Pseudo code or binary search:
Algorithm BinarySearch(Array, left, right, target)
{
if left is less than or equal to right then :
mid = (left + right) / 2
if Array[mid] is equal to target
return true
else if item is less than Array[mid]
recurse on the left subarray
else if item is greater than Array[mid]
recurse on the right subarray
else
return false
}
Note: Array has to be sorted for Binary Search to work.
Binary Search can be implemented in two ways i.e recursive and iterative.
1. Iterative code:
bool BinarySearchIter(int arr[], int length, int target)
{
int left = 0, right = length - 1, mid;
while (left <= right)
{
/* positon of middle element */
mid = left + (right - left) / 2;
/* element is found */
if (arr[mid] == target)
return true;
/* searching on left sub-array */
else if (item < A[mid])
right = mid - 1;
/* searching on right sub-array */
else
left = mid + 1;
}
/* element not found */
return false;
}
2. Recursive code:
bool BinarySearchRecur(int arr[], int left, int right, int target)
{
if (left <= right)
{
/* positon of middle element */
int mid = left + (right - left) / 2;
/* element is found */
if (arr[mid] == target)
return true;
else if (item < arr[mid])
{
/* recursve call on the left sub-array */
return BinarySearchRecur(arr, left, mid-1, target);
}
else
{
/* recursive call on the right sub-array */
return BinarySearchRecur(arr, mid+1, right, target);
}
}
else
/* element not found */
return false;
}
Time complexity of Binary Search is O(logN) where N is the size of the array. This is because after each recursion or each iteration the size of problem is reduced into half.

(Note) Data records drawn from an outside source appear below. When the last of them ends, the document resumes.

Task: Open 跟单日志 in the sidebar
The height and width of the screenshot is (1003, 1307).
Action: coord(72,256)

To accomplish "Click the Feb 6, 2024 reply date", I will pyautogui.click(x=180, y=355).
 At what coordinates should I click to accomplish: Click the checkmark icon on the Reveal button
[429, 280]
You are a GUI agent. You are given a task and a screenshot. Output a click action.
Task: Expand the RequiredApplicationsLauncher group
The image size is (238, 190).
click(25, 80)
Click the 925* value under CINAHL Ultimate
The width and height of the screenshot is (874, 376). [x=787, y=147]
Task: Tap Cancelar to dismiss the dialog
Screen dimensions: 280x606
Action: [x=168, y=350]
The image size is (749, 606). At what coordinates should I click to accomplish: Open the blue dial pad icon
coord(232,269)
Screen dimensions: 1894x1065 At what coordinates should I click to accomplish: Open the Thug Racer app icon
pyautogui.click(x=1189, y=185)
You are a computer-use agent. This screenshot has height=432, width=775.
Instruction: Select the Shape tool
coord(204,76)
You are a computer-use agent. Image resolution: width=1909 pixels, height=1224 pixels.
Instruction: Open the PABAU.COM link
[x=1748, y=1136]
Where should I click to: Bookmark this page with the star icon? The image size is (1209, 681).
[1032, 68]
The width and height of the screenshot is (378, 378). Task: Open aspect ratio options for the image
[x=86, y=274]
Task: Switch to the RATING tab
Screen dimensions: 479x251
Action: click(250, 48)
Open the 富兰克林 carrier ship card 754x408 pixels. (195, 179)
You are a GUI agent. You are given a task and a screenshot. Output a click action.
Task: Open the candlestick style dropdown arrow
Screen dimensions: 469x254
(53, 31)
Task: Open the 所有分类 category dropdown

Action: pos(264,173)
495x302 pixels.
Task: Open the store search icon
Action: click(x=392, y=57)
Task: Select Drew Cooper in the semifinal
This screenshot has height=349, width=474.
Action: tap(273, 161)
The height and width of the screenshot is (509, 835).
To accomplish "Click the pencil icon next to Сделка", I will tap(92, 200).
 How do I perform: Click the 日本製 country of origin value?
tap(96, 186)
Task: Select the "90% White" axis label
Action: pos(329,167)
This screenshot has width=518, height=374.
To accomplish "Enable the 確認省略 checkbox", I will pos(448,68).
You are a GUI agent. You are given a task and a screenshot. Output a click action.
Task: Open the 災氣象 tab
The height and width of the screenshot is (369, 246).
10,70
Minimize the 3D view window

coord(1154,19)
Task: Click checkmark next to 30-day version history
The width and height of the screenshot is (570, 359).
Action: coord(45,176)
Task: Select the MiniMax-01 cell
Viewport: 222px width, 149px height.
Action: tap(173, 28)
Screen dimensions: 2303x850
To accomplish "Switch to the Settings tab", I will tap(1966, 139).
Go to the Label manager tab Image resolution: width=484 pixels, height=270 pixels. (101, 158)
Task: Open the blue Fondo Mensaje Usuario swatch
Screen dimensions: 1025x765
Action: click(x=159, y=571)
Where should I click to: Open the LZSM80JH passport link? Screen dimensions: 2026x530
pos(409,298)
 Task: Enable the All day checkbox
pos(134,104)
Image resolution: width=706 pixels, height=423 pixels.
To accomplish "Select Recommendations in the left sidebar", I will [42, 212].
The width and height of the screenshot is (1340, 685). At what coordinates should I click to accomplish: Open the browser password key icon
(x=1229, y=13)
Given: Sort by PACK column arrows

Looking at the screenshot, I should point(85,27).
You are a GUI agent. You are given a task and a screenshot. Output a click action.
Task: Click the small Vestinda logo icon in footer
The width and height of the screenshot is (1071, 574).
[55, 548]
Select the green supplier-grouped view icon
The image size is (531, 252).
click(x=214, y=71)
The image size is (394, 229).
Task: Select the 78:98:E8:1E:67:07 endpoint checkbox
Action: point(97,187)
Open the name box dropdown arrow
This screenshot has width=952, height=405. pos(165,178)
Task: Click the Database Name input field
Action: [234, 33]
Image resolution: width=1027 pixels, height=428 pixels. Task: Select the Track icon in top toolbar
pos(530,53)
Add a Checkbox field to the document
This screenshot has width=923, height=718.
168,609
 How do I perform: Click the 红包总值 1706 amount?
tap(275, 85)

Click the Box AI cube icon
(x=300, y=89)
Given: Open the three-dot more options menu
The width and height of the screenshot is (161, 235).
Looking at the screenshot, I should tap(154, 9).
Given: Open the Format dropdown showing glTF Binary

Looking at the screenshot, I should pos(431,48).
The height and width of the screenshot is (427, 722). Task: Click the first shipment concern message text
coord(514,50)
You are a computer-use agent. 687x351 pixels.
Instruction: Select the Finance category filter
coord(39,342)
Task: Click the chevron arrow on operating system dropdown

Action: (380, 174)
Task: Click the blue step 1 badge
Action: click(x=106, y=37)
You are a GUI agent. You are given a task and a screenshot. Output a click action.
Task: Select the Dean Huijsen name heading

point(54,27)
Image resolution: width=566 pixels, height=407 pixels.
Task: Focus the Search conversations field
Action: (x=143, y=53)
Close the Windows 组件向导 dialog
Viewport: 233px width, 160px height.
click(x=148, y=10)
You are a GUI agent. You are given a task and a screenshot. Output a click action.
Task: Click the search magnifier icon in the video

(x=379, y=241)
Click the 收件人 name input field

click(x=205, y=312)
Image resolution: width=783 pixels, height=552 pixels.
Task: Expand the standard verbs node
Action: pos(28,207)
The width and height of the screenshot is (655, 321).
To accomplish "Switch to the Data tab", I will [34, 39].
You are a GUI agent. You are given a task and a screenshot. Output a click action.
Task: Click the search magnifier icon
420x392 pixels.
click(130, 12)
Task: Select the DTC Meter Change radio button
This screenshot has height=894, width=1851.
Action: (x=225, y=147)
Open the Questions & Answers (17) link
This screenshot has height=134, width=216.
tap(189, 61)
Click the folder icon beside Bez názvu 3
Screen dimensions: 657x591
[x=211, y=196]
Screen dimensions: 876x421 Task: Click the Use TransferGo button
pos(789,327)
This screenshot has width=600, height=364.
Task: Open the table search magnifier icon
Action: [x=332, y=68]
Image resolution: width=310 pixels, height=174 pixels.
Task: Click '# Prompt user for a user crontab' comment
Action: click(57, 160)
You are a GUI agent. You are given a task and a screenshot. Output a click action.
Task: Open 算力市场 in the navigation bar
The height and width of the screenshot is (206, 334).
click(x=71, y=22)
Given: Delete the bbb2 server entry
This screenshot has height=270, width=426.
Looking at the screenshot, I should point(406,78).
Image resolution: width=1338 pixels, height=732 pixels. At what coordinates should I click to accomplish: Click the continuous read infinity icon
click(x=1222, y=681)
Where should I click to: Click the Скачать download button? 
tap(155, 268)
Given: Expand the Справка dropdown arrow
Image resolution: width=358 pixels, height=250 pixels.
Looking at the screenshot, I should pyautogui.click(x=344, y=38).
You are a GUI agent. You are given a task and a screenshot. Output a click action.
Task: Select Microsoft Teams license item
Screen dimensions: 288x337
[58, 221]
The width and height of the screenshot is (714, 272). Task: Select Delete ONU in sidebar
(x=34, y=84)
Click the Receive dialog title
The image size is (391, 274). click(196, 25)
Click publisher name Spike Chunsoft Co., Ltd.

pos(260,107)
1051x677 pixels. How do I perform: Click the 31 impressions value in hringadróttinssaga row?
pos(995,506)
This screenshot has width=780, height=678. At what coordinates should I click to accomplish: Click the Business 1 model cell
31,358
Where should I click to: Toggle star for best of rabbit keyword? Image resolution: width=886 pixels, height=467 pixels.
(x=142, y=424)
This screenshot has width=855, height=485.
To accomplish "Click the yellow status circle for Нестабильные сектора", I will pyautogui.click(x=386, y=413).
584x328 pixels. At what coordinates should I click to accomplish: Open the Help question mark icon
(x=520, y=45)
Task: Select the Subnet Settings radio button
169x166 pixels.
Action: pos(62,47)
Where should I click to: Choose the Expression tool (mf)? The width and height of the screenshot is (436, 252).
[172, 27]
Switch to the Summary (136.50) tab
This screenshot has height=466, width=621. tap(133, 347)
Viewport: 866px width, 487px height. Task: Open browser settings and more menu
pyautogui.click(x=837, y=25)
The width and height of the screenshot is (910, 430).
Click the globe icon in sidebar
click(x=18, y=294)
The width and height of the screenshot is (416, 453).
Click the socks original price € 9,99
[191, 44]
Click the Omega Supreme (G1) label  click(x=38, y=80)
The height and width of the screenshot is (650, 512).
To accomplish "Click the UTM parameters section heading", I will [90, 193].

Explaining with a example:
Let array Arr = {0, 1, 2, 3, 4, 5, 6, 7, 8, 9} and we need to find 3 in array Arr. So target = 3 and length = 10
left = 0, right = length – 1 = 10 – 1 = 9
In 1st iteration,
mid = left + (right – left) / 2 = 0 + (9 – 0) / 2 = 4
Arr[mid] ( = 4) is greater than item. Since the array A is sorted we can say that the item must be in the left sub-array.
So now,
left = 0, right = mid – 1 = 4 – 1 = 3
In 2nd iteration,
mid = left + (right – left) / 2 = 0 + (3 – 0) / 2 = 1
Arr[mid] ( = 1) is smaller than item. Since the array A is sorted we can say that the item must be in the right sub-array.
So now,
left = mid + 1 = 1 + 1 = 2, right = 3
In 3rd iteration,
mid = left + (right – left) / 2 = 2 + (3 – 2) / 2 = 2
Arr[mid] ( = 2) is smaller than item. Since the array A is sorted we can say that the item must be in the right sub-array.
So,
left = mid + 1 = 2 + 1 = 3, right = 3
In 4th iteration,
mid = left + (right – left) / 2 = 3 + (3 – 3) / 2 = 3
A[mid] ( = 3) is equal to the target, so the Binary Search function will return true and the element is found.